**AIM OF THE TASK:**
From the data, return each line holding the word "column".

**DATA SHOWN:**
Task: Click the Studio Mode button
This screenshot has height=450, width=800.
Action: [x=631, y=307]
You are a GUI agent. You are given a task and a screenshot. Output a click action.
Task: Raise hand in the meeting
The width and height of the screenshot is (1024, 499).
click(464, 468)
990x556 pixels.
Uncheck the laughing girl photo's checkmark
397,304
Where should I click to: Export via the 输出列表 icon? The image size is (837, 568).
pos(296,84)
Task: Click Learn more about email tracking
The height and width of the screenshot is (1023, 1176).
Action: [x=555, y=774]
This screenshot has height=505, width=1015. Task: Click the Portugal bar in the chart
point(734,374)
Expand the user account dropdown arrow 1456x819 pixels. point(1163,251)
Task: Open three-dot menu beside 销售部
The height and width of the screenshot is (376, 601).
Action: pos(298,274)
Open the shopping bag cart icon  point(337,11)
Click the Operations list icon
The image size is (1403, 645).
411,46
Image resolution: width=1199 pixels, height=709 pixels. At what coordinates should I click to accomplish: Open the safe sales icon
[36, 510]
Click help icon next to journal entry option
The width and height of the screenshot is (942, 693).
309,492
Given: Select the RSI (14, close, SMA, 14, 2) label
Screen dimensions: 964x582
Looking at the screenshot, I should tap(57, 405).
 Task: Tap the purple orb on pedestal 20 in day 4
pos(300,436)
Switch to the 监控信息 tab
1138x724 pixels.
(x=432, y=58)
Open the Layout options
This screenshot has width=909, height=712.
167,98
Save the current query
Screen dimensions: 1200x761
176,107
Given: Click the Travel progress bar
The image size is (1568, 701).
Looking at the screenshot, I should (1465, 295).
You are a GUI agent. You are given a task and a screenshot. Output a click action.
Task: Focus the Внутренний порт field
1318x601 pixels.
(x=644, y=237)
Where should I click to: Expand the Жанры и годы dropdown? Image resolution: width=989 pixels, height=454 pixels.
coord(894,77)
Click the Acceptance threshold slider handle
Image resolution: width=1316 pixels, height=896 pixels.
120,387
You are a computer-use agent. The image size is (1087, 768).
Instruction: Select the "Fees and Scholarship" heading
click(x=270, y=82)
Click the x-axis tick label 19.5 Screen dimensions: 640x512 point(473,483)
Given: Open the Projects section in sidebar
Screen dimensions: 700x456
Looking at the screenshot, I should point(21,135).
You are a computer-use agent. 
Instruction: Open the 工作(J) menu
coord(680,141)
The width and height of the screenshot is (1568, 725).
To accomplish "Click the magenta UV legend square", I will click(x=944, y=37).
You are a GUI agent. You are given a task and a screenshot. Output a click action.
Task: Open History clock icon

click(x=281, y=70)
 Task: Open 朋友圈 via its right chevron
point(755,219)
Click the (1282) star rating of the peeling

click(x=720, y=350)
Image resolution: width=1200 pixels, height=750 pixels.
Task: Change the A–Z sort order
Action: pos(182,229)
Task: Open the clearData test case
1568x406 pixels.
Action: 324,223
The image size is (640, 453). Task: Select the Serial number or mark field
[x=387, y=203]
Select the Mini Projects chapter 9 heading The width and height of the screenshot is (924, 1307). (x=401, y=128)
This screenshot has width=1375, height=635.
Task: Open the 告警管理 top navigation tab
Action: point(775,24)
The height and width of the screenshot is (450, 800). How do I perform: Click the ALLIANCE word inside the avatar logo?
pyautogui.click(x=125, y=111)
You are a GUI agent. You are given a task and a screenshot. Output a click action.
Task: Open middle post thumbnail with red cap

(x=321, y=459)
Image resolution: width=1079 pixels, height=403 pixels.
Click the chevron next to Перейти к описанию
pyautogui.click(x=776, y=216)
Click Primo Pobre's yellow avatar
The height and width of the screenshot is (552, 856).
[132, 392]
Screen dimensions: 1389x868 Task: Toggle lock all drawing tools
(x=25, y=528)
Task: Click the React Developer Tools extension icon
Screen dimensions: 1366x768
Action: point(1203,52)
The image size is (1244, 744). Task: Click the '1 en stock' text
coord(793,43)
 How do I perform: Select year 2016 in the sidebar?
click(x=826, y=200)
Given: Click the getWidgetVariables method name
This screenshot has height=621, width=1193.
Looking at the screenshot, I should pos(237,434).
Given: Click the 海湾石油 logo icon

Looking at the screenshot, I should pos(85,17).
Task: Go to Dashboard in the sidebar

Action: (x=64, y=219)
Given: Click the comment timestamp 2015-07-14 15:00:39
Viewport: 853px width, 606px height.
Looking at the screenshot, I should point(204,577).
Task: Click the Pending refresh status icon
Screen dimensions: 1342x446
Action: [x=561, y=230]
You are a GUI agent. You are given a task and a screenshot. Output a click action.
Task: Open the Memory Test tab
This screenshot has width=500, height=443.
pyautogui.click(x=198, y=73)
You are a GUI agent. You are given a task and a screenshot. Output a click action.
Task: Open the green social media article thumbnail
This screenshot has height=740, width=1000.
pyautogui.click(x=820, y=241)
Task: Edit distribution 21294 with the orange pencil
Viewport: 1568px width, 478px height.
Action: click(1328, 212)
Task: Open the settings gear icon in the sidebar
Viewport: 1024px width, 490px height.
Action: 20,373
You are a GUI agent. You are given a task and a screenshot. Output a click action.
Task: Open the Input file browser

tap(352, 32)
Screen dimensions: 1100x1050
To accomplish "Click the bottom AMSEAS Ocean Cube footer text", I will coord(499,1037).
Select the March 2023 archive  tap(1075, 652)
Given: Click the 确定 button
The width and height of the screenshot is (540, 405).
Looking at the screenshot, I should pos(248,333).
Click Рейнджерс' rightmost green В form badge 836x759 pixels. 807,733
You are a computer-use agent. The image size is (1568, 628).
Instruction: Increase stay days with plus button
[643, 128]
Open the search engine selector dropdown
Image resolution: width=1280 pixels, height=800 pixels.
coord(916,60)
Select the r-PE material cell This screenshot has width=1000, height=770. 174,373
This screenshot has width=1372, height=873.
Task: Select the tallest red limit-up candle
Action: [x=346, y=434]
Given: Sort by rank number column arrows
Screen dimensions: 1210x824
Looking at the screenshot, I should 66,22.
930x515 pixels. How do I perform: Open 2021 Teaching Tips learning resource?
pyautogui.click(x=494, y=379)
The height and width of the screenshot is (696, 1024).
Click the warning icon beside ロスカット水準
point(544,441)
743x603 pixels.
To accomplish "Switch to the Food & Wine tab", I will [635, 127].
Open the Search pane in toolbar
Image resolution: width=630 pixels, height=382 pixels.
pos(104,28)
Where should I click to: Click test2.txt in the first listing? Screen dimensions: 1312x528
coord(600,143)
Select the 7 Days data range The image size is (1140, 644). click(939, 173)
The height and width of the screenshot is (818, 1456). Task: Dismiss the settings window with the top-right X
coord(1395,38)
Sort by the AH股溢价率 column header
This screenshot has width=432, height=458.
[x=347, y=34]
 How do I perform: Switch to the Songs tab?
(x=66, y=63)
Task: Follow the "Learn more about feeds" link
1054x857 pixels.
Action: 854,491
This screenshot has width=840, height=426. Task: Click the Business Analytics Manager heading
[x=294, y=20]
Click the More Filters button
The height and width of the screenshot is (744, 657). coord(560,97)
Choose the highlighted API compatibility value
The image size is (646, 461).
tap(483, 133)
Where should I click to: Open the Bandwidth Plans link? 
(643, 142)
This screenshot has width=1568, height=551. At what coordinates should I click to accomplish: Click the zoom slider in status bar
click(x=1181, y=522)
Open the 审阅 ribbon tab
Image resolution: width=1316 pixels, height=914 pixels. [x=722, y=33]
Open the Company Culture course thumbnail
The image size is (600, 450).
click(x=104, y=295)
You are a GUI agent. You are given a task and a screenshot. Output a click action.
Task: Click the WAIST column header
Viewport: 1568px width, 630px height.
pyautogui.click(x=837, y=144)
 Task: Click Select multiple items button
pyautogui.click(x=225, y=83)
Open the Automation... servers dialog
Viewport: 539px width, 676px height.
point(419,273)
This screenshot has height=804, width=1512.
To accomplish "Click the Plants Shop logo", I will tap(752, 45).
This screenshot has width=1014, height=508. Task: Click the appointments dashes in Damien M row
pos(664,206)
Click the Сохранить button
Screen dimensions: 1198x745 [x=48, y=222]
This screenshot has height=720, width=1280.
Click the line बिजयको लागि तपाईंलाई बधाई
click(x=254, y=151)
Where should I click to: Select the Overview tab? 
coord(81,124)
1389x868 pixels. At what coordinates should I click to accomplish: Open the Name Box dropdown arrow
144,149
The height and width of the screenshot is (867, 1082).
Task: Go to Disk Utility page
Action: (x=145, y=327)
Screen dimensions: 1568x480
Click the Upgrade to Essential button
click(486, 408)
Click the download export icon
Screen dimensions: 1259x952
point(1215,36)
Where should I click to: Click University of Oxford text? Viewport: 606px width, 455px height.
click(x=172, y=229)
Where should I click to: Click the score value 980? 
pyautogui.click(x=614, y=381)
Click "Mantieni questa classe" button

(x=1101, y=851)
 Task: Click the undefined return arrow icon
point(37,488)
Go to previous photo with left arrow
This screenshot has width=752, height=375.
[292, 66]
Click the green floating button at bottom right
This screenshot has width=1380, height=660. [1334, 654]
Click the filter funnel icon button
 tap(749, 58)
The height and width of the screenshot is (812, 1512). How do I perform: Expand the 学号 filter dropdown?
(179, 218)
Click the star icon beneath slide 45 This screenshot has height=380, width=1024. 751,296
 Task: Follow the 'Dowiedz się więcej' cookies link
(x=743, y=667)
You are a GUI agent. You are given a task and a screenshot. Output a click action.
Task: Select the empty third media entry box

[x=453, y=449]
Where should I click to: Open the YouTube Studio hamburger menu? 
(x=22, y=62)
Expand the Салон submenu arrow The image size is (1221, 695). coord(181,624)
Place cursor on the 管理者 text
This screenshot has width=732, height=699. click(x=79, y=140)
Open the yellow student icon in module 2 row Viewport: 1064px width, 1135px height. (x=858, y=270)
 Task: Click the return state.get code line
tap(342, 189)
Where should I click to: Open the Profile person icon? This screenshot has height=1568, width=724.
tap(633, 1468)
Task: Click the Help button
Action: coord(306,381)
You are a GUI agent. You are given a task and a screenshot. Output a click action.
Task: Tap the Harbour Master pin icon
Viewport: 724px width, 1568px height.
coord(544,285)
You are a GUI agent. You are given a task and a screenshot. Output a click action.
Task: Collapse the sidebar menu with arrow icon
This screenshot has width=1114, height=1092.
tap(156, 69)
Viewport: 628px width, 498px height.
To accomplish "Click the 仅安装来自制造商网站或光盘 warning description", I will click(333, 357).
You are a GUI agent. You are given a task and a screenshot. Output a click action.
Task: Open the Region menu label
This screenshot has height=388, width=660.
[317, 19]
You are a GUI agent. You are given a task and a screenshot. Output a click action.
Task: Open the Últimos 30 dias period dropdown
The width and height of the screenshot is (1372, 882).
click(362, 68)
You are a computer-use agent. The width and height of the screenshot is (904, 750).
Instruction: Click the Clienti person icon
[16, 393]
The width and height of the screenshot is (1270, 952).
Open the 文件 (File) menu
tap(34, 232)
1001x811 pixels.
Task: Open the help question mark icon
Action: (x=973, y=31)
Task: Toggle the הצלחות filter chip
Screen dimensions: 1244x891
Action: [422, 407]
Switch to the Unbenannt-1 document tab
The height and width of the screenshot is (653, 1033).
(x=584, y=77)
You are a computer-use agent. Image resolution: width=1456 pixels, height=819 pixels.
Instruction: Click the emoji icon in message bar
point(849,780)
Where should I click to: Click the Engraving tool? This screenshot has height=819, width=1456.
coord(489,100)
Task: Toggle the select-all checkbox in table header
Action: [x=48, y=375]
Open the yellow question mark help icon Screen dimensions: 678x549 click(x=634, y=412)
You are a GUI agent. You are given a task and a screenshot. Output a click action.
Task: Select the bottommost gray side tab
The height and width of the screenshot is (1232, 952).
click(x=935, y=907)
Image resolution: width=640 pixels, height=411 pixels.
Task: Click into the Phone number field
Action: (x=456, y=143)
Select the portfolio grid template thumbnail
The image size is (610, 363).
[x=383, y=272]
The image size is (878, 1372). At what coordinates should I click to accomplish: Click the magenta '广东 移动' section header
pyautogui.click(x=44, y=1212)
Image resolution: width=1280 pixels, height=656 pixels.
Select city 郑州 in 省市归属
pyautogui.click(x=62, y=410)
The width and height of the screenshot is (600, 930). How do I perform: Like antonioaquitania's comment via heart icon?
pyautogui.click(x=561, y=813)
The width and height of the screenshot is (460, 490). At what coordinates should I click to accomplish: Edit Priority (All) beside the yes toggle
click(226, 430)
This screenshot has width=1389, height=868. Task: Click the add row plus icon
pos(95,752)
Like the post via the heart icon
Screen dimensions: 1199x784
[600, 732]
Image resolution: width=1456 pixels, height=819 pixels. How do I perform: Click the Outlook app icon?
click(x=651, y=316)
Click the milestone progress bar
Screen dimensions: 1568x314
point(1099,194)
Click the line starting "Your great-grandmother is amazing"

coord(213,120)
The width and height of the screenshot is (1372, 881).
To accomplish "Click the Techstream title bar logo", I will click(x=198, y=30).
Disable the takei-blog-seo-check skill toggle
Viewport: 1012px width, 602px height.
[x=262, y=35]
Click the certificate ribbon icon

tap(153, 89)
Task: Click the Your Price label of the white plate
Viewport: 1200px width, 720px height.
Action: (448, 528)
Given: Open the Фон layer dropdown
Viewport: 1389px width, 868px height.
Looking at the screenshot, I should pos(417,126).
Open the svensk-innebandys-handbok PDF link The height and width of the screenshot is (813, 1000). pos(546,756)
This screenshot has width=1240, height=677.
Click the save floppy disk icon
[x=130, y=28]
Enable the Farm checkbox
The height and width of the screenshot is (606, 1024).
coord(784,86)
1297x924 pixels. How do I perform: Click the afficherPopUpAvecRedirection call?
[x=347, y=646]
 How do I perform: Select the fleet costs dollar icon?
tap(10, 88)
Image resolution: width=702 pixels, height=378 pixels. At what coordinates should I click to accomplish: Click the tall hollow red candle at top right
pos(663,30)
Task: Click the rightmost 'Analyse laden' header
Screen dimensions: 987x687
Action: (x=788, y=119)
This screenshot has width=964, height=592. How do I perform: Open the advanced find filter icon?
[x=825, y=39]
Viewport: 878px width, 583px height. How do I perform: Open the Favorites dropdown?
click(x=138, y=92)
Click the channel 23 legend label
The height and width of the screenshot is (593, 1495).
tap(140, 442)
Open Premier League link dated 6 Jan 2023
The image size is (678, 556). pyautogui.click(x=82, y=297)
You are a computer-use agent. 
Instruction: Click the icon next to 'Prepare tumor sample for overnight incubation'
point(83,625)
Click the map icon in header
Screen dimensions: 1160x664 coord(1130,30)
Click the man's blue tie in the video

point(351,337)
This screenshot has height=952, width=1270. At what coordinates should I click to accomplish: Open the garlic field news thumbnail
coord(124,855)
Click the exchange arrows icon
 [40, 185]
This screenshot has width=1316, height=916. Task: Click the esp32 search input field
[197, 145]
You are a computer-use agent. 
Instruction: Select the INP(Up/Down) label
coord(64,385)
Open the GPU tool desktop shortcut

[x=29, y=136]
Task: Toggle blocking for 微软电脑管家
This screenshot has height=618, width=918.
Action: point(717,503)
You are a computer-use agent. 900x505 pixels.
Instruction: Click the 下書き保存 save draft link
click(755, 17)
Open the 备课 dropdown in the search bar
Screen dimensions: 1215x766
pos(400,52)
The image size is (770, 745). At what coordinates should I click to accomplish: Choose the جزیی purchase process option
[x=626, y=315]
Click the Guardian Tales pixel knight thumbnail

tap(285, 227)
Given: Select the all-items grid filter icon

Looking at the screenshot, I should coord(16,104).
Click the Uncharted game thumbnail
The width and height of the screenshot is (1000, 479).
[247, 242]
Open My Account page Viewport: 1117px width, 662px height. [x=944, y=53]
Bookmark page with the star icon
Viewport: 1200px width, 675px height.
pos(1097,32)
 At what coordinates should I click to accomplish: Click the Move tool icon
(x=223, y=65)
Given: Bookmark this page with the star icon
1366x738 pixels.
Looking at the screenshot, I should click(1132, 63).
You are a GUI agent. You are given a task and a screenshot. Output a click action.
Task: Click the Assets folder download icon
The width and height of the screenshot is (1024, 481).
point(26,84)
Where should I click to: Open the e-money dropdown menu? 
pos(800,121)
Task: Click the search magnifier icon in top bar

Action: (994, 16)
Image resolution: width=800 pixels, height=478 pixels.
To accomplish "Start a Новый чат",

**ANSWER FOR THE TASK:**
Given: Sort by rank number column arrows
Sort by the AH股溢价率 column header
Task: Click the WAIST column header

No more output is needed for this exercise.